═════ INFORMATION GIVEN

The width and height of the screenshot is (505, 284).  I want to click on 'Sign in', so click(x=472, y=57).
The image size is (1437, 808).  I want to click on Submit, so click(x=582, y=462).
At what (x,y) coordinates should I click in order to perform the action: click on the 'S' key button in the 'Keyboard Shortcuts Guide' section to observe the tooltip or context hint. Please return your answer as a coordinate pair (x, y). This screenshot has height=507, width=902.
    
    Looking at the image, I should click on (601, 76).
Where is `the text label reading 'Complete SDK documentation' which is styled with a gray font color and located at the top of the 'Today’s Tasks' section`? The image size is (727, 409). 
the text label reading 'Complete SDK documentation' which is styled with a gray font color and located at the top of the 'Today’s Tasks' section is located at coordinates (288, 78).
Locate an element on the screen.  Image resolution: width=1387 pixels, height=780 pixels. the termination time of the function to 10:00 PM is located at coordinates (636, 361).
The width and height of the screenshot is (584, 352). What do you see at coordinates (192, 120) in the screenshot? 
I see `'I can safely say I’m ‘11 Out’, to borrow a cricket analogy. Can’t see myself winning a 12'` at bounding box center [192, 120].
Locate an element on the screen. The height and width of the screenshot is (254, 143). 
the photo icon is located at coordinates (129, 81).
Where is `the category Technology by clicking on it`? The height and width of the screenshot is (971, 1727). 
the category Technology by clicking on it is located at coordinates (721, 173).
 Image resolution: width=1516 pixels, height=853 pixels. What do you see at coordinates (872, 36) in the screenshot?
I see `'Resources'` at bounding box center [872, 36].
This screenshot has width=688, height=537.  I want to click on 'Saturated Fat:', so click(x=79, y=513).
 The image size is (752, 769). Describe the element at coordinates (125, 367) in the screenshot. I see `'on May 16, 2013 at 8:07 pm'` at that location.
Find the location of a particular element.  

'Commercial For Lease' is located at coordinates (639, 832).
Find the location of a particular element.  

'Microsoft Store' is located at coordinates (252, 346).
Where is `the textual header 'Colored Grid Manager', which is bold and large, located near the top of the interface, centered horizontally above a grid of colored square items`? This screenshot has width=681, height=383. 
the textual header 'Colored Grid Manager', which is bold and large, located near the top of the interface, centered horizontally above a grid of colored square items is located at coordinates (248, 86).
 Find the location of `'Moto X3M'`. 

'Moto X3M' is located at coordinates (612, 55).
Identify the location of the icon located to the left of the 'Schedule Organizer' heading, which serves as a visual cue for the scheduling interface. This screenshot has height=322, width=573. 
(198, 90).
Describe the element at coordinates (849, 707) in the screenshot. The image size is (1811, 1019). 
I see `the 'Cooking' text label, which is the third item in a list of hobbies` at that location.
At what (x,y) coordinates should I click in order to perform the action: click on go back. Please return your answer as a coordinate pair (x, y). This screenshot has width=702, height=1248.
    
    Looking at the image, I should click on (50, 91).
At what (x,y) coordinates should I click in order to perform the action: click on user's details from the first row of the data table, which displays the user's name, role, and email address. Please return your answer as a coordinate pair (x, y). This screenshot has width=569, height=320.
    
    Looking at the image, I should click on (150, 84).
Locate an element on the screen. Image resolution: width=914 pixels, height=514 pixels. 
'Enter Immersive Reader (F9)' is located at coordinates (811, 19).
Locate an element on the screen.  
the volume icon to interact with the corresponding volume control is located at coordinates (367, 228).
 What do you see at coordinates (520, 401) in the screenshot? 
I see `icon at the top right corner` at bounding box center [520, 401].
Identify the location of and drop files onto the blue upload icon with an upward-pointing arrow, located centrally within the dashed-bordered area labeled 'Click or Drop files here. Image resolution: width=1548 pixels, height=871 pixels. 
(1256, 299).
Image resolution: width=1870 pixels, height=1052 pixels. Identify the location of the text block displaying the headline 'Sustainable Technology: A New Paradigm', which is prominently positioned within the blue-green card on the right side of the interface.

══════════

Put the lines of the material above, starting at the line that contains "has width=702, height=1248." and ending at the line that contains "Looking at the image, I should click on (50, 91).", into a Markdown table with the columns Row and Text. Include both of those lines, number each row, and leave out blank lines.

### [EXERCISE ANSWER]
| Row | Text |
|---|---|
| 1 | At what (x,y) coordinates should I click in order to perform the action: click on go back. Please return your answer as a coordinate pair (x, y). This screenshot has width=702, height=1248. |
| 2 |     Looking at the image, I should click on (50, 91). |